## Exercise prompt:
In the blog post on the role of a game master, what item is stolen from the mayor's abode at the start of the story the author wanted to tell?

## Document text:
--- start ---

This post is something I was thinking about when I was building yesterday’s post and I was going to put in the why I like being a GM was because I like telling a story and then I realised that this is not really the function of a GM. In fact the GM’s role in regards to stories is quite different and this is going to contradict some of my early blogs that I have written.
I once asked what sort of GM are you. Were you the GM that creates his adventures to tell his stories or were you the type of GM that started with a concept and just let things run their own course. I know now after truly thinking about it that the first type of GM is likely to be a bit of a disappointed GM in the long run and the reason is the GM does not tell a story, they just enable it.
I am going to use an example here that is specific to my Earthdawn PBeM campaign and it is going to contain MAJOR spoilers for that game and the direction that it is headed in and has always been heading in. If you are a player in that game I would seriously think twice about reading this blog as it may ruin the game for you that we have been working on for a decade or so! That is because this game is one I set up so I could tell a story that I had always wanted to see told in this game. I have only recently decided that if that story is to be told by me I need to write it out as some fan fiction or in a book format because an RPG is not the place for me to force my story on players. It is my place to build an environment where the players tell their story.
Let me give you the brief outline of my story and then let me relate that tale to the reality of my PBeM game. If you don’t really know much about Earthdawn let me preface it by saying it is kind of Cthulu meets fantasy where civilisations have spent ages hiding in holes and perverting themselves to keep the big evils from killing them all. The elves of the land perverted themselves horribly with blood magic to stop this occurring and became monsters themselves. The story I wanted to tell was that of the truth of the elves horror and perversion where a group of heroes save them from eternal damnation. It starts simply where the mayor of a small settlement has a block of oak that was polished and shaped like a heart stolen from her abode. It was a family heirloom and she sends a group of the most trustworthy and strong to find it and return it to her.

--- end ---

## Listed entries:
--- start ---

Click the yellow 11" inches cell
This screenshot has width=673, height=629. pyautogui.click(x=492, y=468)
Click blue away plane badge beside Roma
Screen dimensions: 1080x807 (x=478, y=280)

--- end ---
--- start ---

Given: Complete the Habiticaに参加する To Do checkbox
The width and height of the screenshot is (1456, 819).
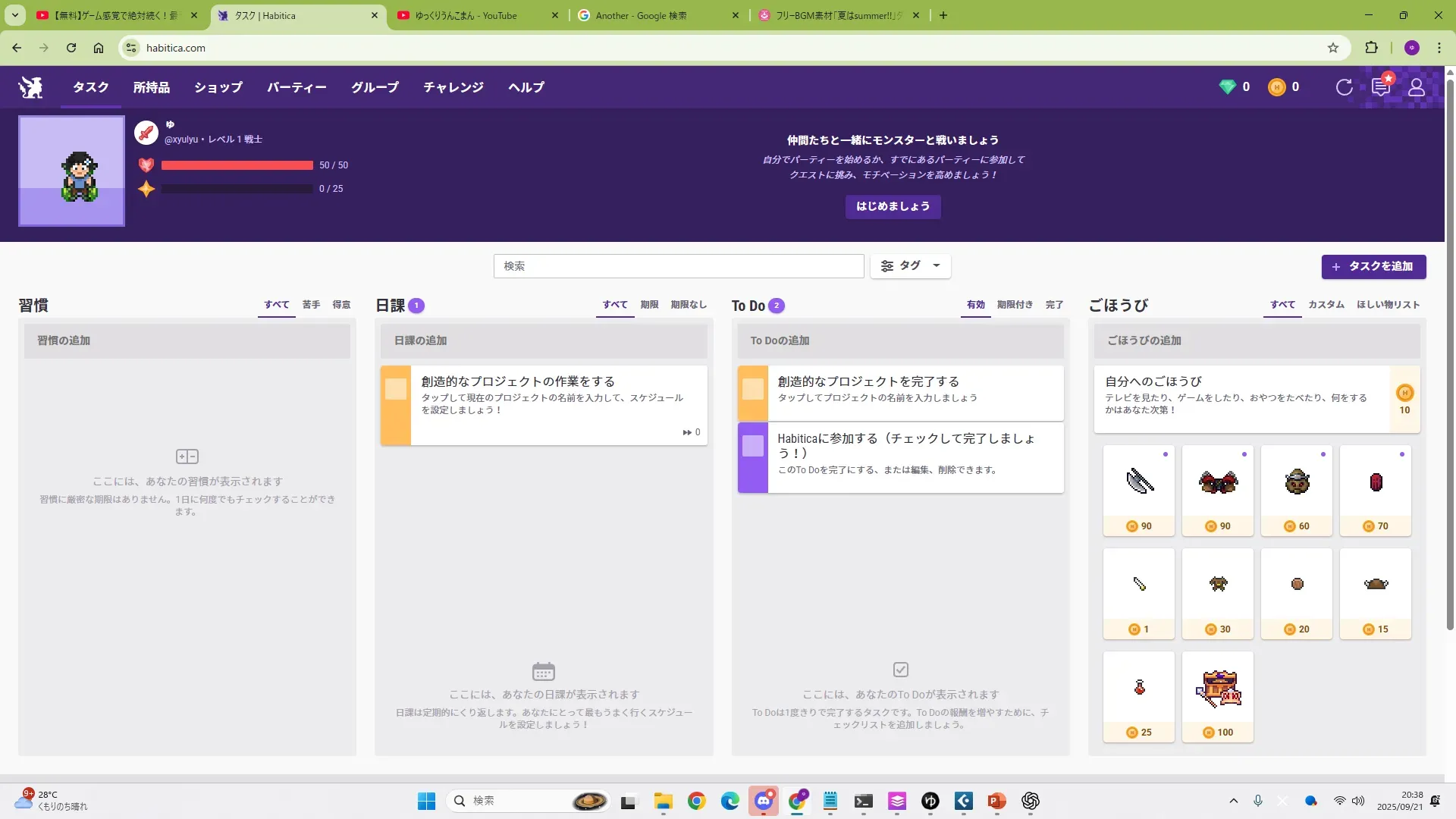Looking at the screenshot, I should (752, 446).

--- end ---

## Solution to this exercise:
A block of oak that was polished and shaped like a heart, a family heirloom.